/RL2020

Reinforcement Learning exercises and python implementations.

Primary LanguageJupyter Notebook

Reinforcement Learning

This repository provides a collection of both theoretical problems as homeworks and python implementations as labs.

Lab 1

The minotaur maze

The agent tries to find the exit of the maze while escaping a minotaur following a random walk. We provide the problem formulation as an MDP and its solution.

Robbing banks

The agent tries to maximize its reward by staying as much as possible inside a bank but avoiding being captured by the police. We provide the problem formulation as an MDP and its solution.
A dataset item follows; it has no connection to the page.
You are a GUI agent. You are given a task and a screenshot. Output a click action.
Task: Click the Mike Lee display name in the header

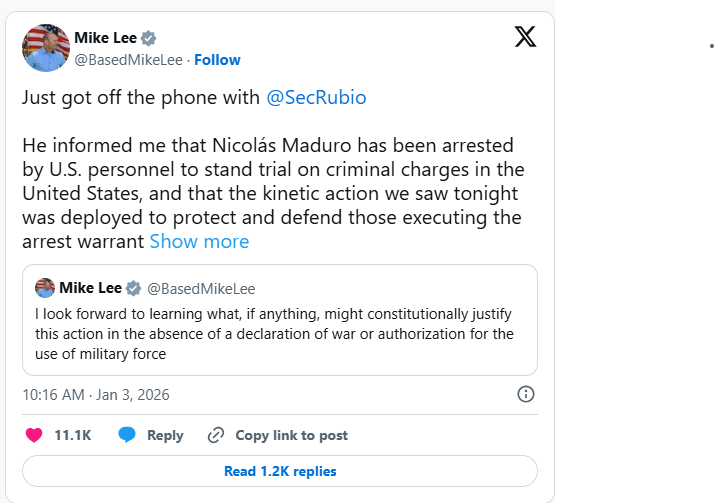(105, 38)
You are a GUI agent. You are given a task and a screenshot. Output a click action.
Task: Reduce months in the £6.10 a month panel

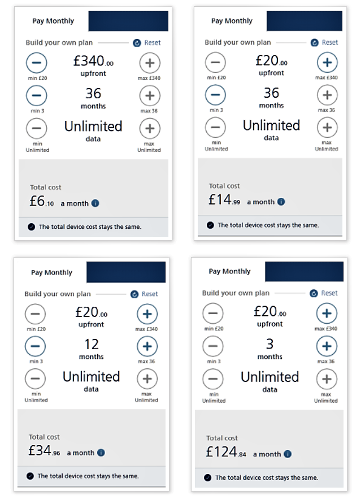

Mountain Car with linear function approximators

We solve the OpenAI Mountain Car problem using linear function approximators. We provide the solution and a set of trained weights that solve the problem.

Lab 2

This lab focuses on the OpenAI Lunar Lander problem for both the discrete and continuous action spaces.

Deep Q-Networks (DQN)

We implement the DQN algorithm with some modifications (Dueling DQN and combined experience replay buffer) and train it to solve the problem.

Deep Deterministic Policy Gradient (DDPG)

We implement the DDPG algorithm, train our model and solve the problem.

Proximal Policy Optimization (PPO)

We implement the PPO algorithm, train our model and solve the problem.